The commission is currently in the process of investigating the disintegrated components of the rocket found on the ground. This could be essential for determining the exact cause of Thursday’s failure.

According to Krikalyov, final results of the investigation are expected after October 20. Hence, the opened probe puts all the Soyuz-FG launches on hold as rockets of this class can be authorized for orbital flight again only when the causes of the failure are clear.

Soyuz MS-10 failure could leave International Space Station (ISS) without crew if the investigation is not completed quickly as Soyuz-FG is currently the only booster capable of launching humans to the orbital outpost.

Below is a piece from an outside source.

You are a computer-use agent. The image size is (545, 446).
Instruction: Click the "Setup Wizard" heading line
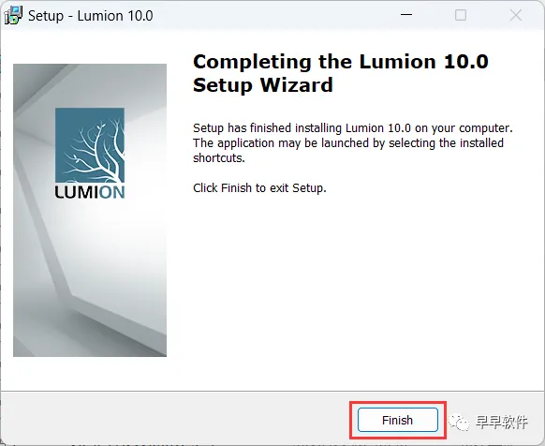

"Theoretically, the ISS can be left without a crew. An unmanned mode is stipulated. We will do everything possible to prevent this because the station was created for manned flights. The procedure to deactivate the station is prescribed but it is undesirable and we will try to avoid it," Krikalyov concluded.


  1. Roscosmos must be congratulated on successfully proving that a safe return to Earth was possible with the Soyuz MS-10 manned spacecraft.
    NASA astronaut Nick Hague and Russian cosmonaut Alexey Ovchinin are safe as a result.
    Roscosmos will find the exact cause and therefore lead to further safe launches.